Northern Ireland in limbo after Sinn Fein triumphs
Northern Ireland's feuding leaders came under pressure Sunday to unite in a new government after the Irish nationalist party Sinn Fein secured an unprecedented election win.
Once the political wing of the paramilitary IRA, Sinn Fein won enough seats in the devolved legislature to nominate its Northern Ireland leader Michelle O'Neill as first minister.
The result from Thursday's election for the Stormont assembly marked a potentially seismic shift, a century after Northern Ireland was carved out as a Protestant fiefdom under British rule.
O'Neill said the result "ushers in a new era" for the divided territory, and Sinn Fein said it wanted a referendum on reuniting Ireland within five years.
But only the UK government can grant a referendum, and Northern Ireland Secretary Brandon Lewis noted that a majority of voters overall still backed the constitutional status quo.
Ahead of convening party leaders for talks in Belfast on Monday, Lewis recognised nevertheless that Sinn Fein's triumph was a "significant moment for Northern Ireland".
"I think it is an important moment to show that everybody can work together, regardless of who is first and deputy first minister," he told BBC television.
"That's what democracy is about," Lewis added, urging the leaders to "work with each other to find a way to come back into Stormont (and) form the executive".

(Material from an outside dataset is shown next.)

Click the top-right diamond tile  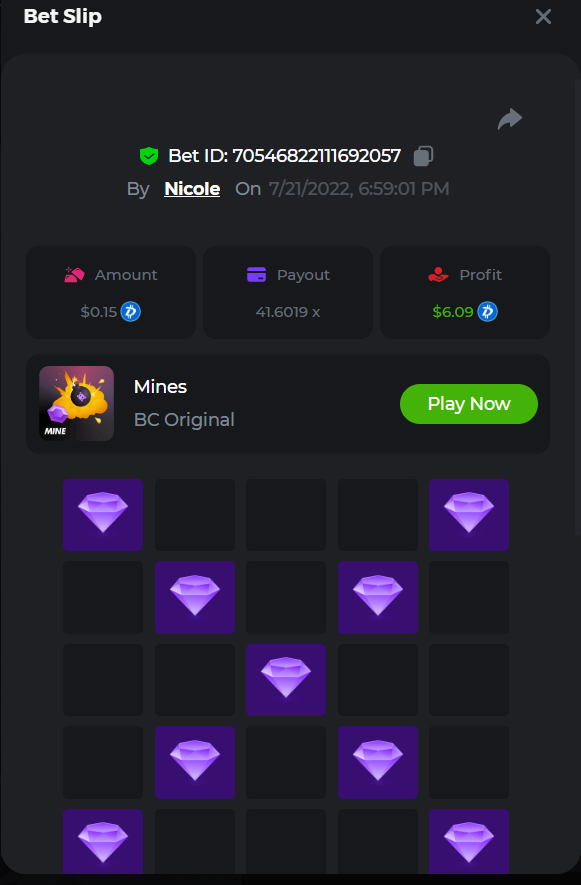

The Irish and US governments also urged Northern Ireland's leaders to form a new power-sharing executive, under the terms of a 1998 peace deal that ended three decades of bloodshed.
Johnson under pressure too
With all 90 Stormont seats filled from Thursday's proportional voting, Sinn Fein won 27 seats, ahead of the Democratic Unionist Party (DUP) on 25 and the cross-community Alliance party on 17.
"The people have spoken, and our job is now to turn up. I expect others to turn up also," O'Neill told reporters.
But DUP leader Jeffrey Donaldson demanded Prime Minister Boris Johnson first "deliver on his word" and scrap post-Brexit trading rules with the EU, which unionists fear are casting Northern Ireland adrift from the UK.
Lewis said the government still preferred to negotiate a solution with Brussels -- but reserved the right to act unilaterally to protect intra-UK trade and Northern Ireland's constitutional status.
"It's very disappointing that what we're hearing is the EU is already saying it won't show any flexibility," the minister said.
While Sinn Fein will get to nominate a first minister, Northern Ireland's government can only form under the 1998 deal if the DUP agrees to take part and serve in the role of deputy first minister.
The parties will have 24 weeks to resolve their differences or face a new election.
"You could easily see everyone taking the full six months for negotiation," commented Katy Hayward, professor of political sociology at Queen's University Belfast.
She noted the DUP wants the protocol removed, Sinn Fein has longstanding demands to protect the Irish language and the Alliance wants an overhaul at Stormont to recognise the rise of the middle ground -- none of which can be easily achieved.
"But given the urgency of crises in the cost of living and healthcare, we do need an executive formed and then can think of bigger adjustments to the (1998) Good Friday Agreement when we're in a better place," Hayward told AFP.